WRITTEN REQUEST A: In the records, from the line with "Open the Options menu" to the line with "point(125,682)", switch "waist" to "hip" and give those lines again with nothing else altered. Leave the pictures out.

____

Because the third beam splitter 32c is located on the optical path of the irradiation light 20L2, the flows of light ξ and η generated by the third beam splitter 32c may cause noise in the detection signal. Note that the flows of light ξ and η each include reflection by two optical members. Hence, the intensity of light reaching the first photodetector 50a along the flows of light ξ and η is reduced to an intensity that does not cause a practical problem. For example, it is assumed that, when incident light is reflected by one optical member to generate reflected light, the intensity of the reflected light decreases to −60 dB with respect to the intensity of the incident light. When the incident light is reflected by two optical members to generate the reflected light, the intensity of the reflected light decreases to −120 dB with respect to the intensity of the incident light. Hence, the noise caused by the flows of light ξ and η is smaller than the noise generated in the first photodetector 50a and the signal processing circuit 60d. Hence, it is considered that the noise is not detected as the beat signal.

From above, according to the third embodiment, similarly to the first embodiment, it is possible to realize the measurement device 100C in which it is possible to appropriately adjust the intensity of the irradiation light 20L2 to be emitted to the outside and to increase the distance range in which the distance and/or the speed of the object 10 can be measured.

____

WRITTEN REQUEST B: Proceed with the passage on the measurement device from the point where it stops.

____

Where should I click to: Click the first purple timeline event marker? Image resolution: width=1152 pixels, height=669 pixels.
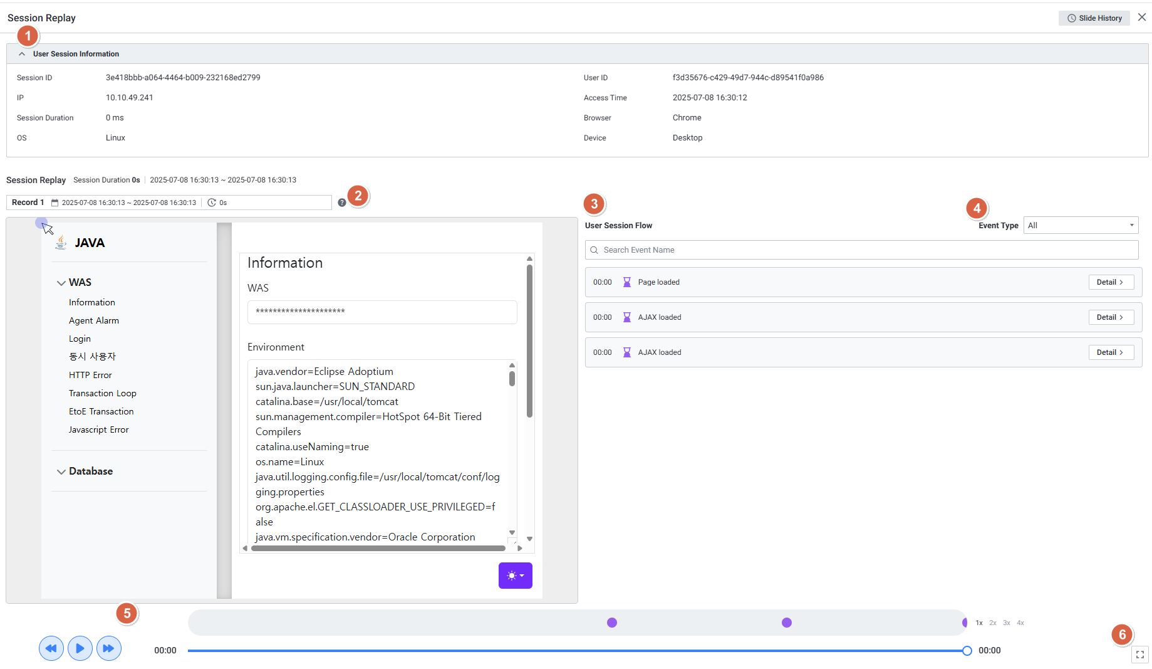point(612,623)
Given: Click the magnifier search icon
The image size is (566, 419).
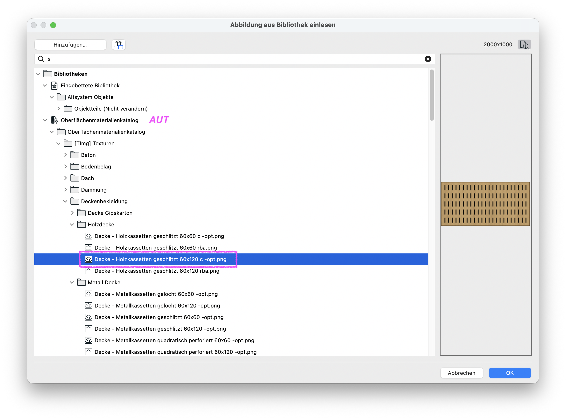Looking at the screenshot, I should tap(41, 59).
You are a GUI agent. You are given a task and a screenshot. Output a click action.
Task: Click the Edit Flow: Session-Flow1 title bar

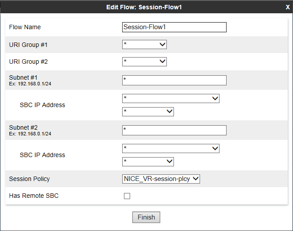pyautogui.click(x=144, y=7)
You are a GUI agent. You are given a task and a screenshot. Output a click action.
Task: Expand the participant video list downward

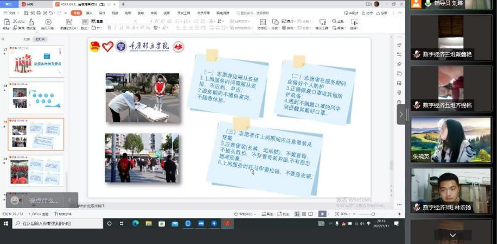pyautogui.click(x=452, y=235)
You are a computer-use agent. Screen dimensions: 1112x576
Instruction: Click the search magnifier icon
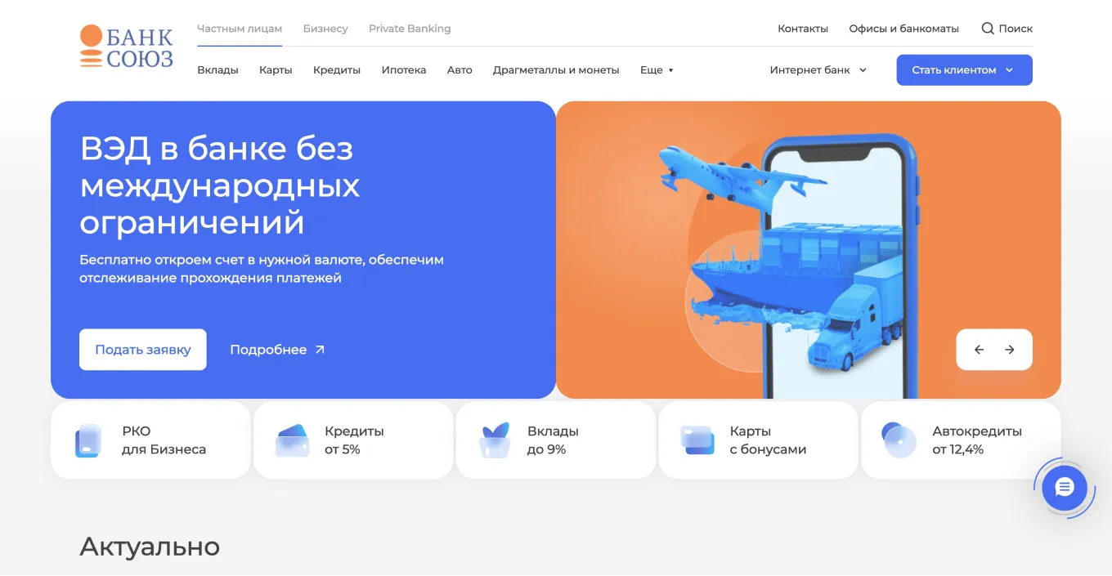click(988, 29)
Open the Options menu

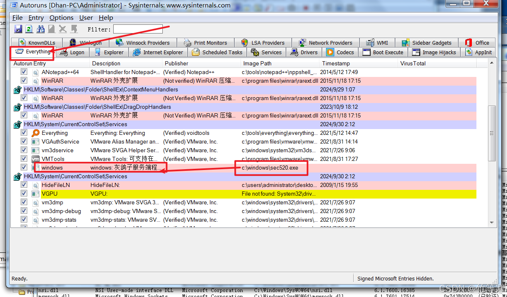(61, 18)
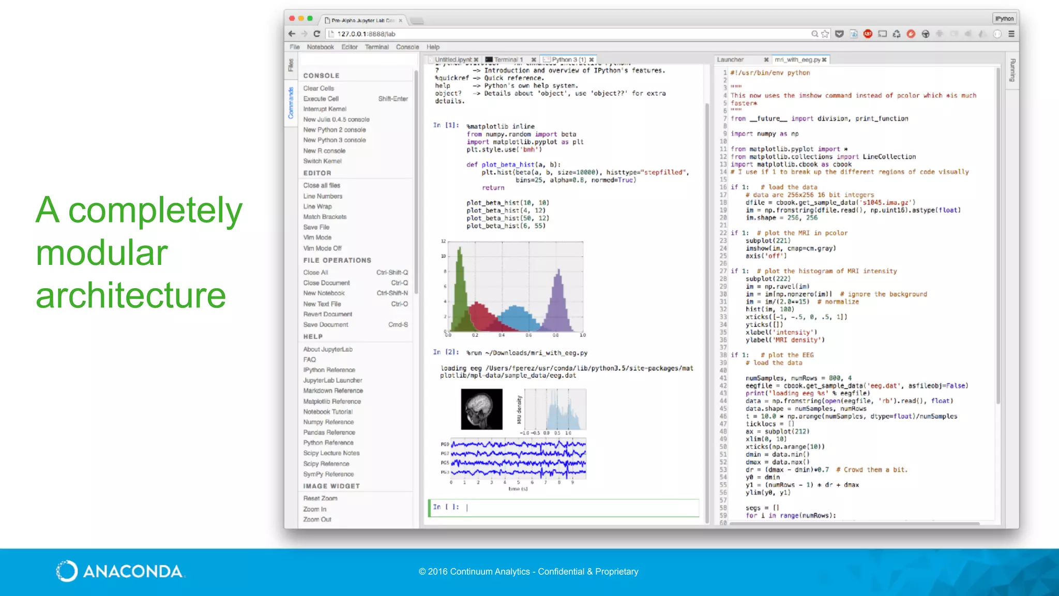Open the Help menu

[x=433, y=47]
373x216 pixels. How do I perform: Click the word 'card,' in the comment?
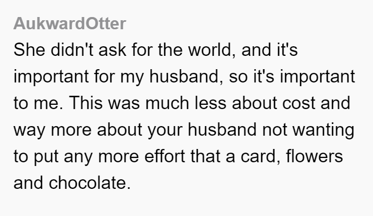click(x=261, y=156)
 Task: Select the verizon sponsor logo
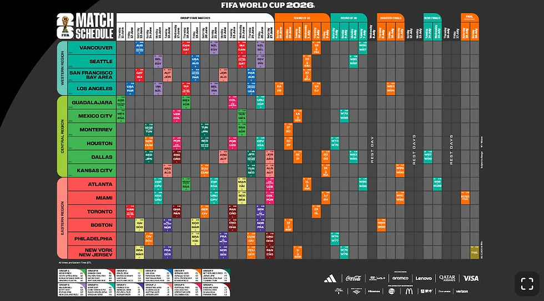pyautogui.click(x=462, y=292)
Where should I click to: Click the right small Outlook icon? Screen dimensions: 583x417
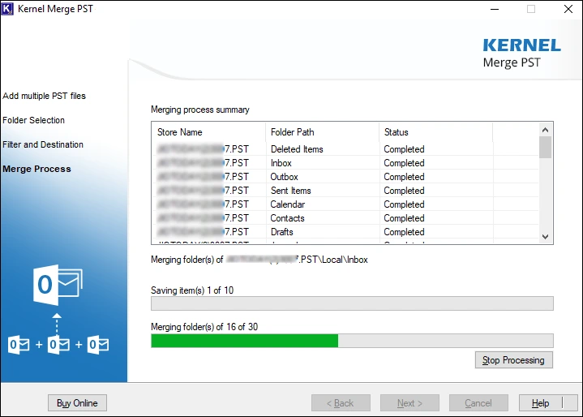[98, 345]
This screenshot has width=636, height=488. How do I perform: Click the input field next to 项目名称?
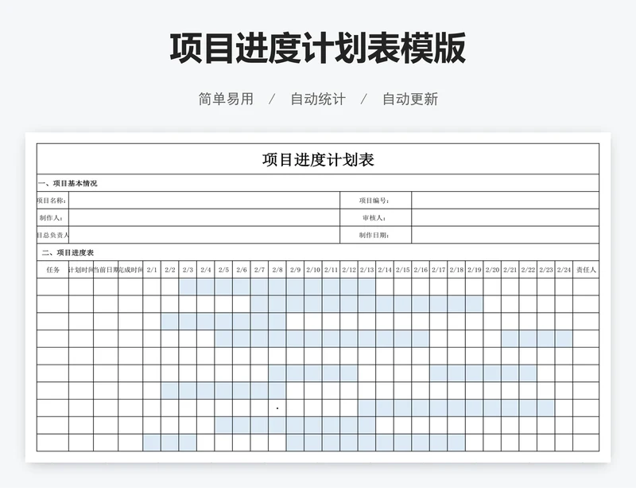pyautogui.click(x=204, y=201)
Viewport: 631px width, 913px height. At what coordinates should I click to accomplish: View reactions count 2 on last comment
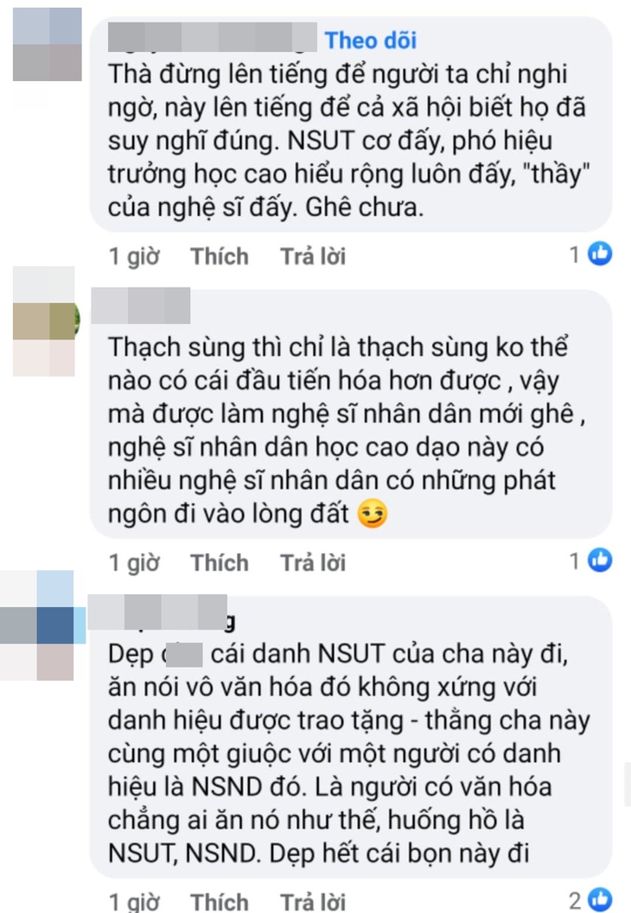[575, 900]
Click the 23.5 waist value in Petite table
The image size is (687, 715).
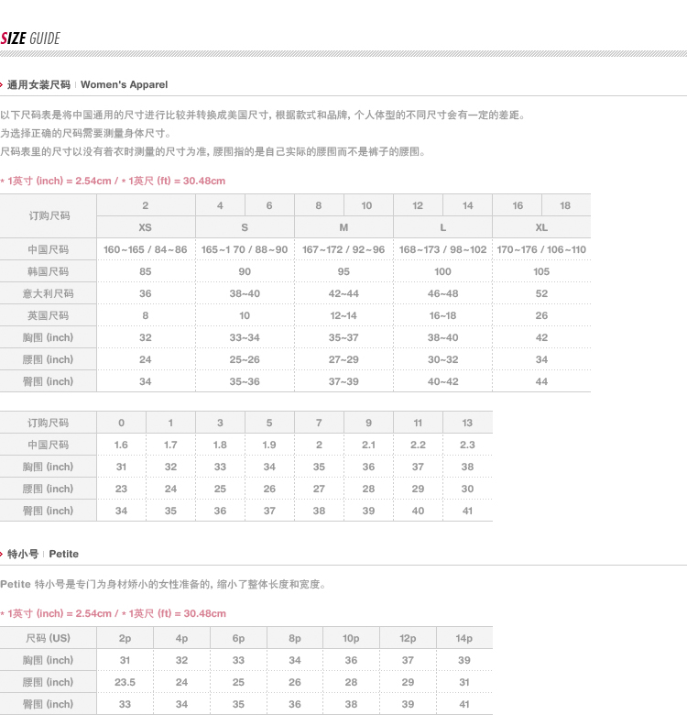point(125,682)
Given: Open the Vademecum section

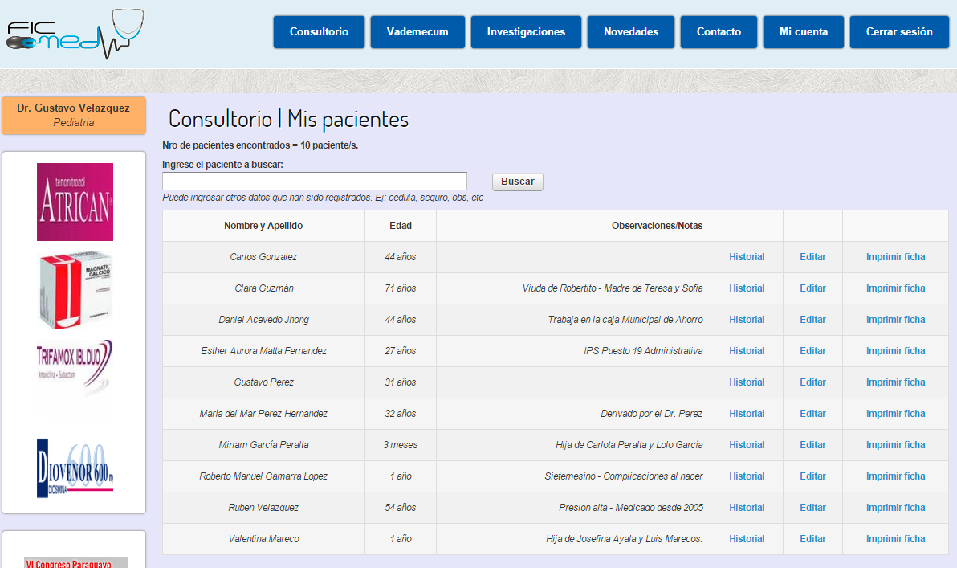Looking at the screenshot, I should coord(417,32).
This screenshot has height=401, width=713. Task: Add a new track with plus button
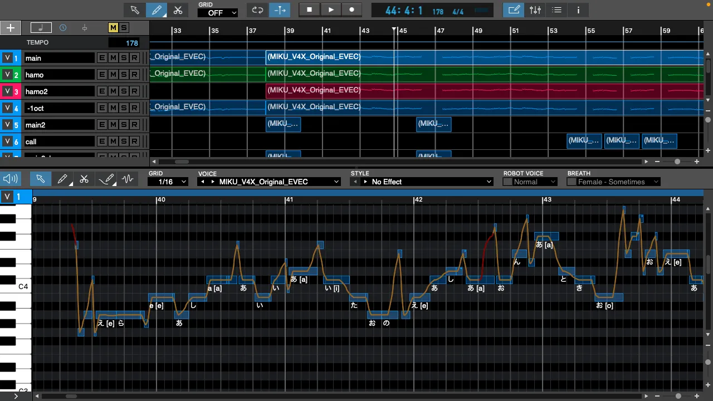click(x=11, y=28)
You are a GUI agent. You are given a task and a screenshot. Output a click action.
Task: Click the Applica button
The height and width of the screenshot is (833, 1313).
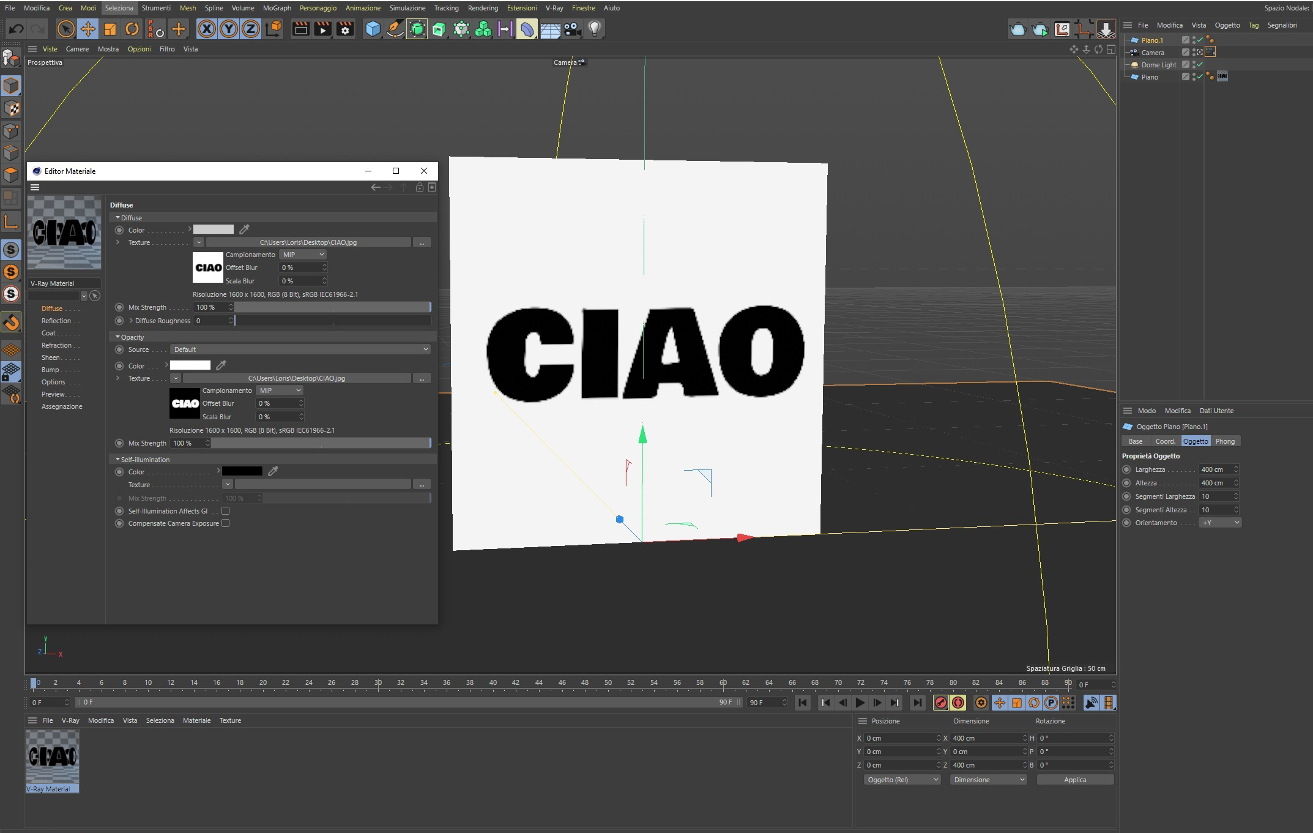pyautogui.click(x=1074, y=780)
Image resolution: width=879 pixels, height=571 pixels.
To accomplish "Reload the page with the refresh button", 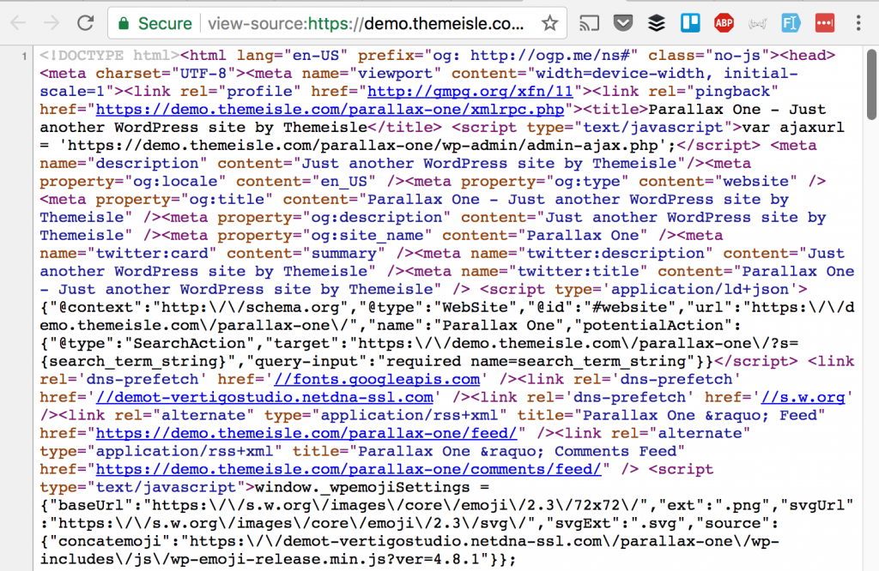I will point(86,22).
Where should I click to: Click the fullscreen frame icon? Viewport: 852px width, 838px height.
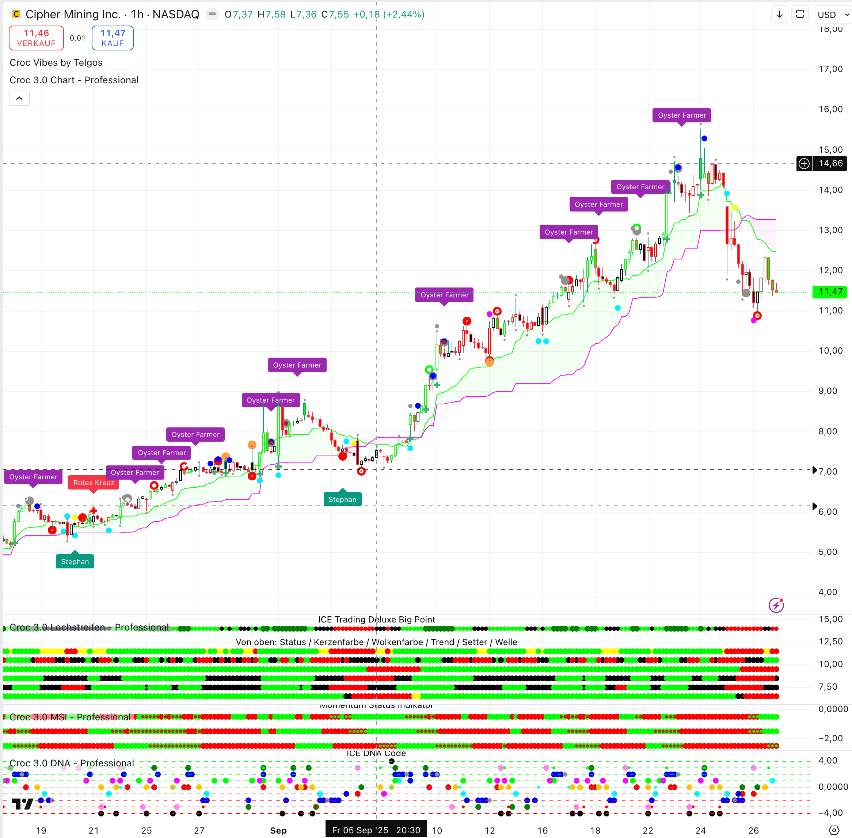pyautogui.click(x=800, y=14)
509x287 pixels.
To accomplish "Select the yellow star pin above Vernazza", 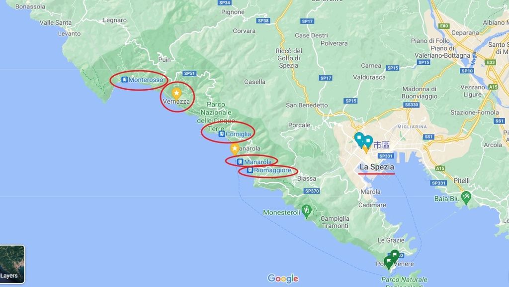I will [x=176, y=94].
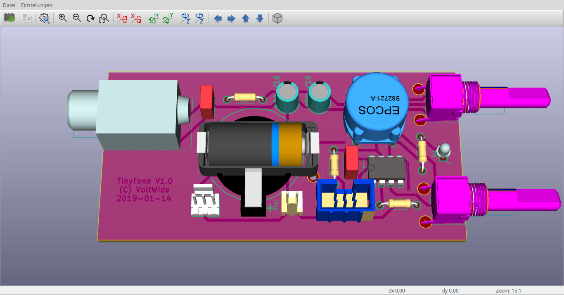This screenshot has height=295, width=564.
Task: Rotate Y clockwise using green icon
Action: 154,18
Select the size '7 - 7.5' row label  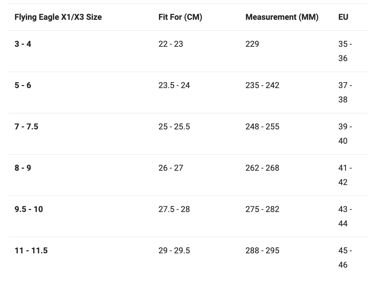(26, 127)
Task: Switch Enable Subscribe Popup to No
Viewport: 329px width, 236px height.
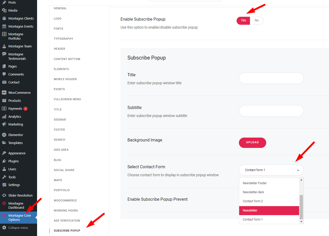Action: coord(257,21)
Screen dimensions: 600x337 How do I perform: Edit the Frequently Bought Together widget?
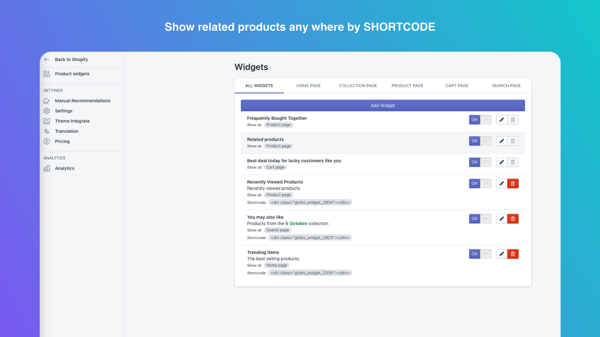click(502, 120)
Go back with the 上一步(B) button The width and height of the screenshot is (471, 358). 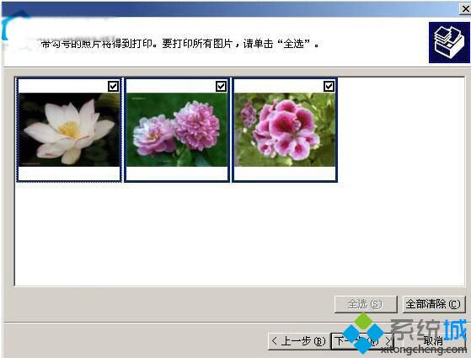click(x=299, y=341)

____

EXERCISE RESULT A:
Open the Options menu

(61, 18)
Open the Help menu

[x=433, y=47]
373x216 pixels. How do I perform: Click the word 'card,' in the comment?
click(x=261, y=156)
 Task: Select the verizon sponsor logo
pyautogui.click(x=462, y=292)
Where should I click to: Click the right small Outlook icon? Screen dimensions: 583x417
[98, 345]
This screenshot has width=636, height=488. How do I perform: Click the input field next to 项目名称?
pyautogui.click(x=204, y=201)
Viewport: 631px width, 913px height. At what coordinates should I click to accomplish: View reactions count 2 on last comment
[575, 900]
Click the 23.5 hip value in Petite table
The image size is (687, 715).
point(125,682)

EXERCISE RESULT B:
Fourth Embodiment

Next, an example configuration of a measurement device according to a fourth embodiment of the present disclosure will be described with reference to FIG. 10, focusing on the differences from the measurement device according to the first embodiment. FIG. 10 is a block diagram schematically showing the configuration of the measurement device according to the fourth exemplary embodiment of the present disclosure. A measurement device 100D shown in FIG. 10 differs from the measurement device 100A shown in FIG. 1 in that an interference optical system 30D includes the third beam splitter 32c in addition to the first beam splitter 32a, the second beam splitter 32b, and the optical circulator 34. The third beam splitter 32c is connected to the first beam splitter 32a and the second beam splitter 32b. The third beam splitter 32c splits the reference light 20L1 output from the first beam splitter 32a in the interference optical system 30D, inputs monitoring light, which is part of the reference light, to the second photodetector 50b, and inputs the remaining part of the reference light to the second beam splitter 32b. The monitoring light is part of the reference light 20L1 in the interference optical system 30D. By associating the intensity of the monitoring light with the intensity of the irradiation light 20L2 to be emitted to the outside, it is possible to check, from the intensity of the monitoring light, the intensity of the irradiation light 20L2 to be emitted to the outside.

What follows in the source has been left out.